In 1939, two German immigrants to the US, Alfred Lion and Francis Wolff, founded the Blue Note record label, one of the diamonds of jazz. In the past month or so, I’ve been listening to the music of Blue Note obsessively. I’ve been swimming in it, drunk with it.
It’s obviously wrong to elevate a record label — the business side of art! — above the music itself. But in the case of Blue Note, even the musicians themselves talk about the label as a state of mind and about the men who founded and ran it for decades as essential jazz musicians.
“Blue Note” means something in jazz — it’s a certain sound to a record, a style that is tight and sharp and funky but also adventurous, a disc that melds modernism to the groove without sacrificing either. Every jazz collector will talk fondly of “my Blue Notes” — and not just the music but also the cover art, the graphic style, the clarity of the recorded sound. There are universally loved Blues Notes — Blue Trane and The Sidewinder and Night of the Cookers — and there are personal favorites that are also classics.
A Story of Modern Jazz — on Film
Earlier this year a splendid 1997 documentary about Blue Note, Blue Note: A Story of Modern Jazz, was officially released on DVD. Directed by German filmmaker Julian Benedikt, it collects memories and performances by a glorious who’s who of the great label: Herbie Hancock, Freddie Hubbard, Johnny Griffin, Jay Jay Johnson, Max Roach, Ron Carter, Bob Cranshaw, and more. The documentary also includes wonderful interviews with the folk artist Taj Majal, the basketball legend and jazz lover Kareem Abdul-Jabbar, the genius recording engineer Rudy Van Gelder, and Alfred Lion’s first wife, Lorraine Gordon (who later married Village Vanguard owner Max Gordon and who still runs the underground Carnegie Hall on 7th Avenue). Though hearing Hubbard and Hancock talk about their Blue Note days is priceless, they almost downplay the special quality of the end result.
Jimmy Smith,
Back at the Chicken Shack (1960)
As a jazz fanatic, the interviews that most resonated with me were those with producers Michael Cuscuna and Bob Belden, and also with Abdul-Jabbar and Taj Majal — folks who look at their Blue Note records with the kind of awe that is normally reserved for Michelangelo or Mozart. These incredibly talented folks are reduced to a semi-articulate thrill when they gaze at the cover of Tony Williams’ Spring or when they hear an Art Blakey press roll. That, I think to myself, is how I feel about jazz. I want to shout about it. And the jazz on the great Blue Note records may be the most shout-worthy of all time.
+++
▸ **OBJECTIVE**:
Transcribe, word for word, the part of the Blue Note piece above that opens with the words containing "In 1939, two" and closes with "drunk with it.".

▸ **DATA ENTRIES**:
+++
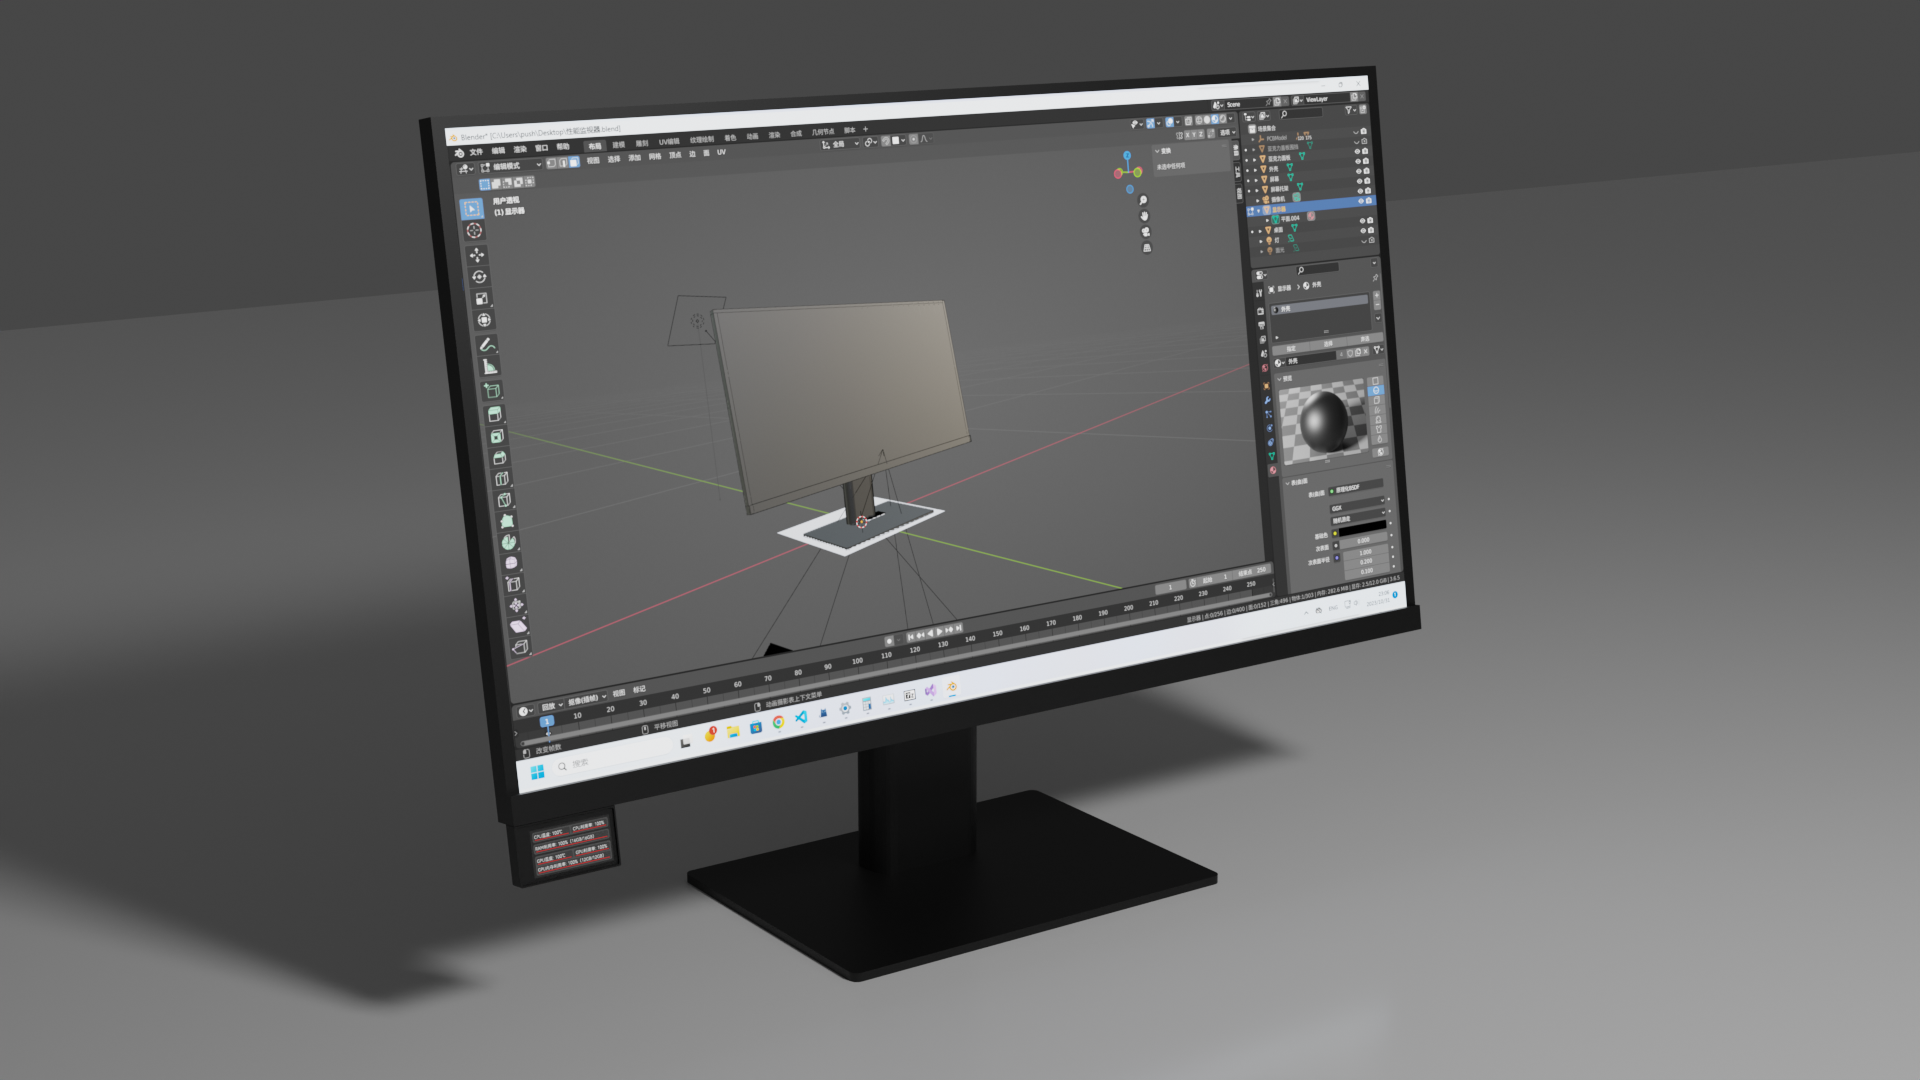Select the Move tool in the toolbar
+++
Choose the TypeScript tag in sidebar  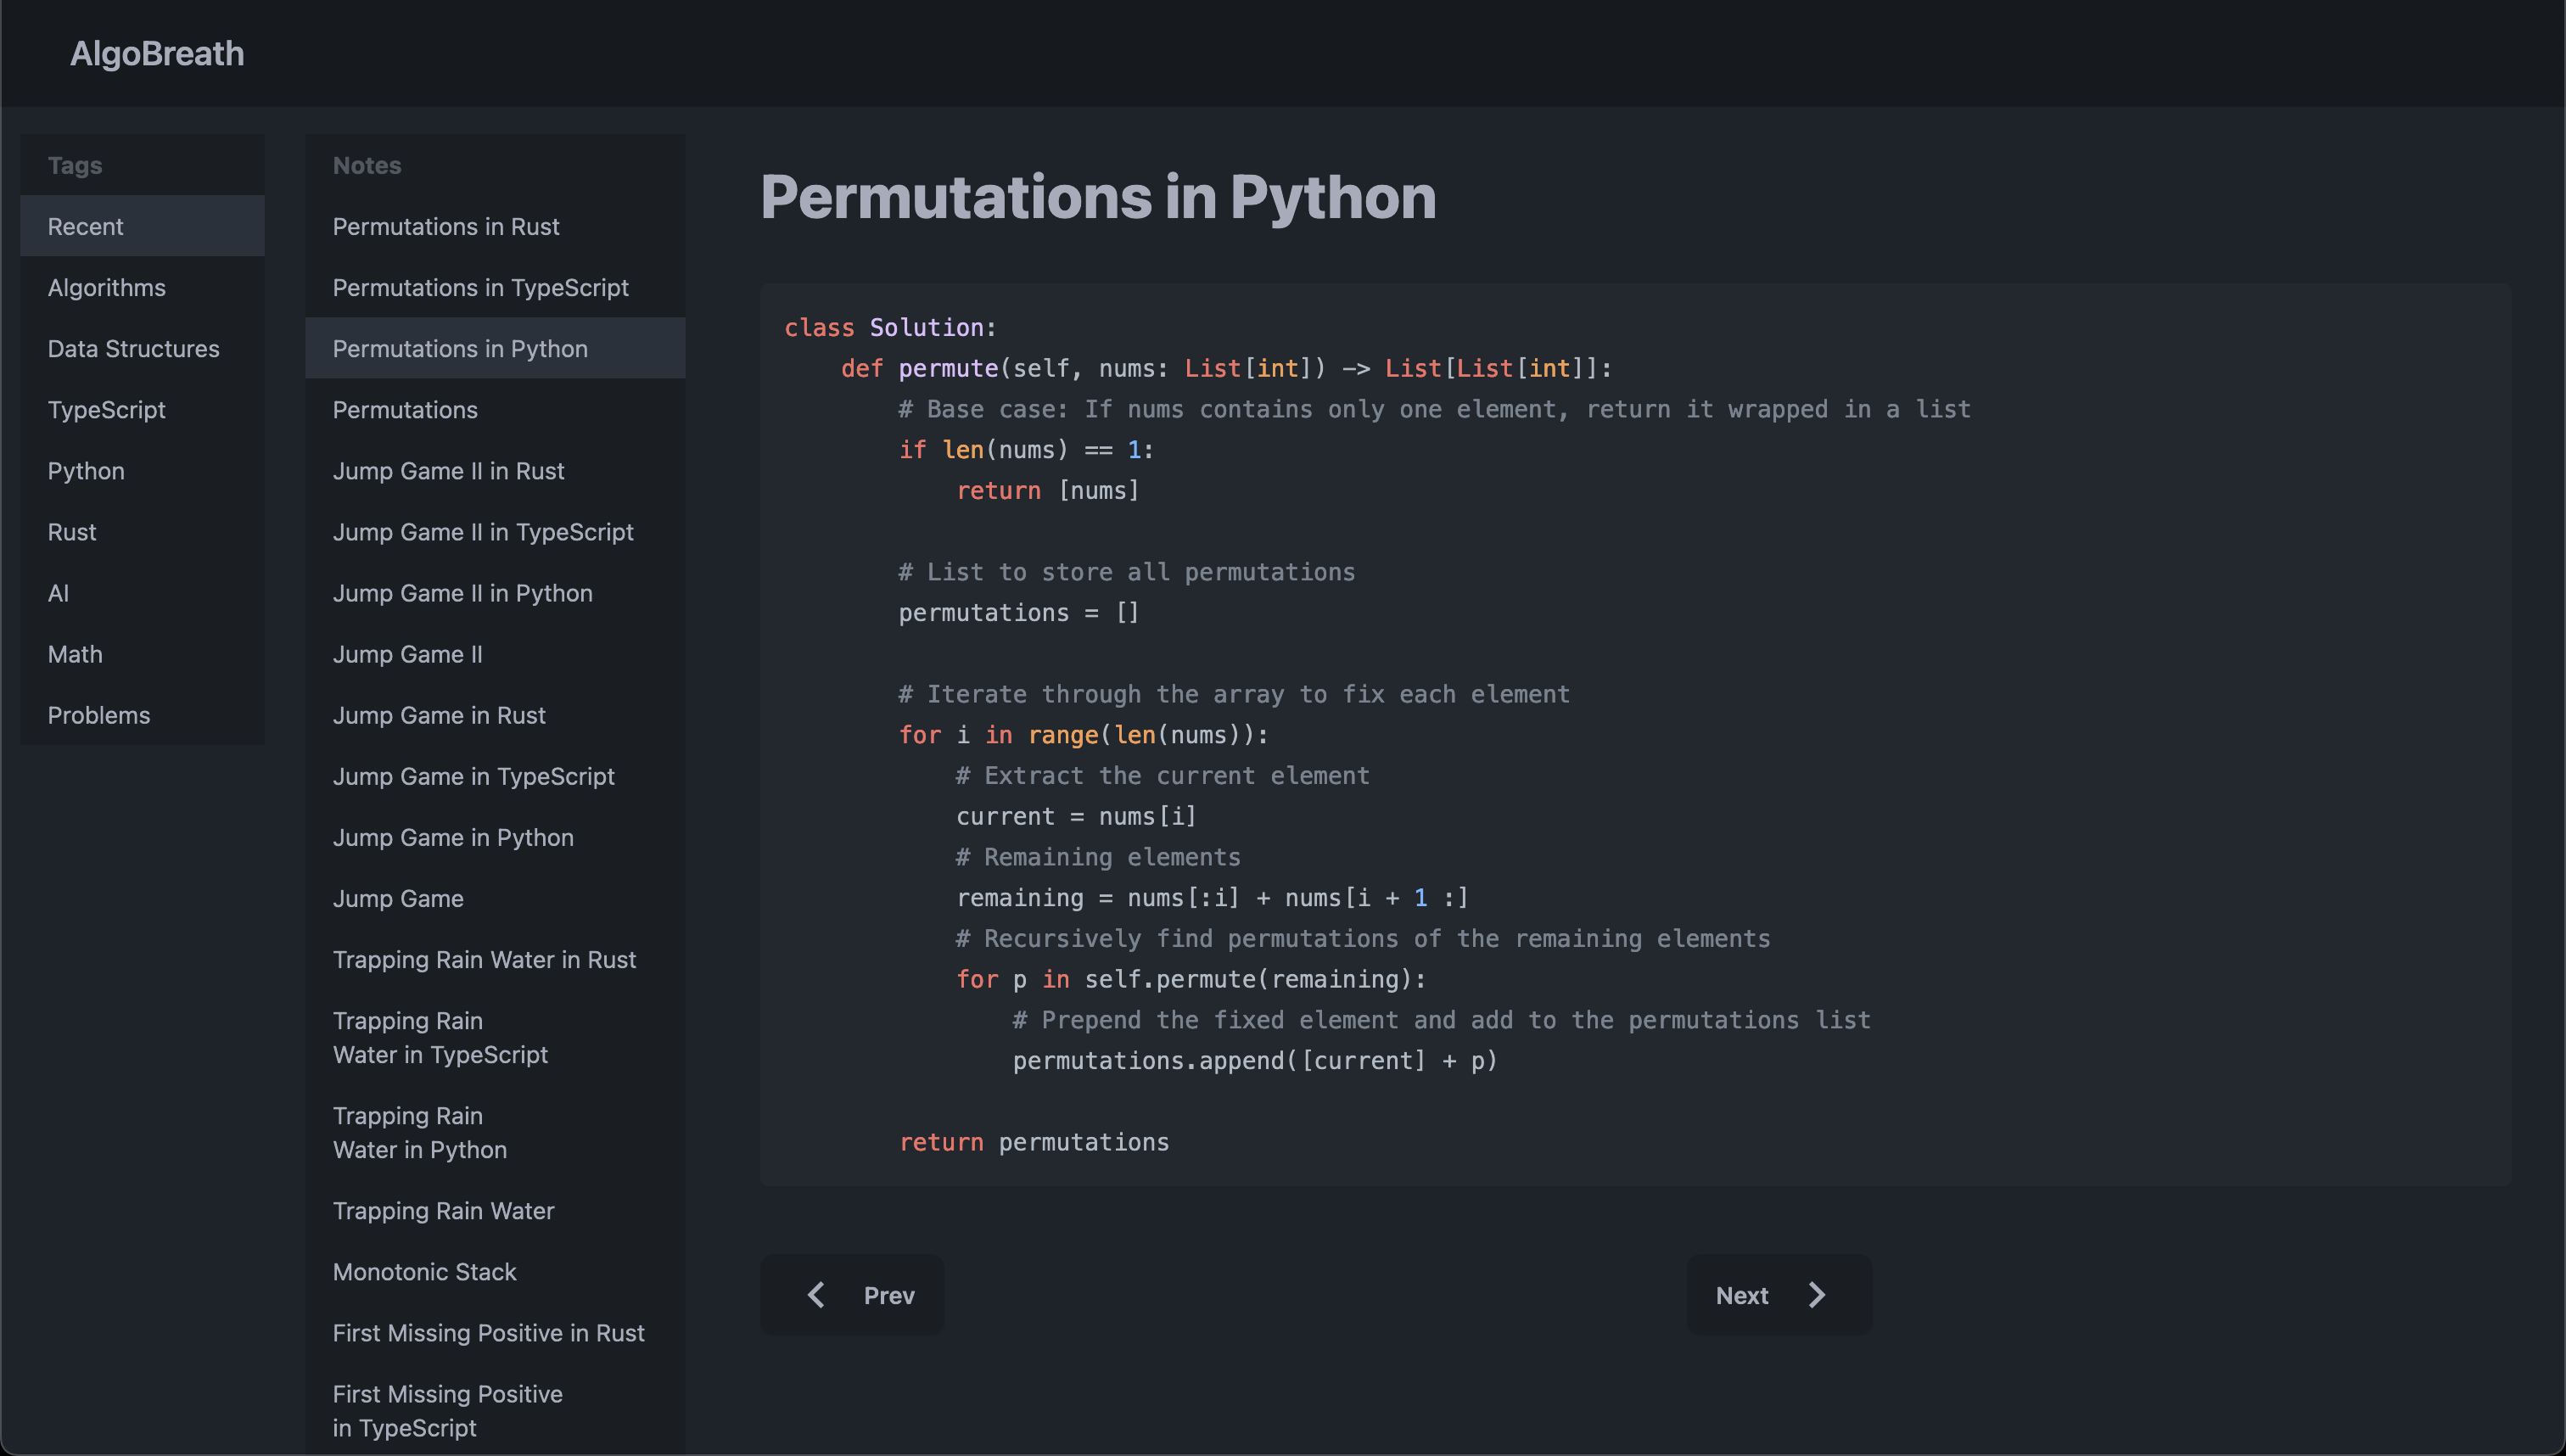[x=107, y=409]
+++
▸ **REPLY**:
In 1939, two German immigrants to the US, Alfred Lion and Francis Wolff, founded the Blue Note record label, one of the diamonds of jazz. In the past month or so, I’ve been listening to the music of Blue Note obsessively. I’ve been swimming in it, drunk with it.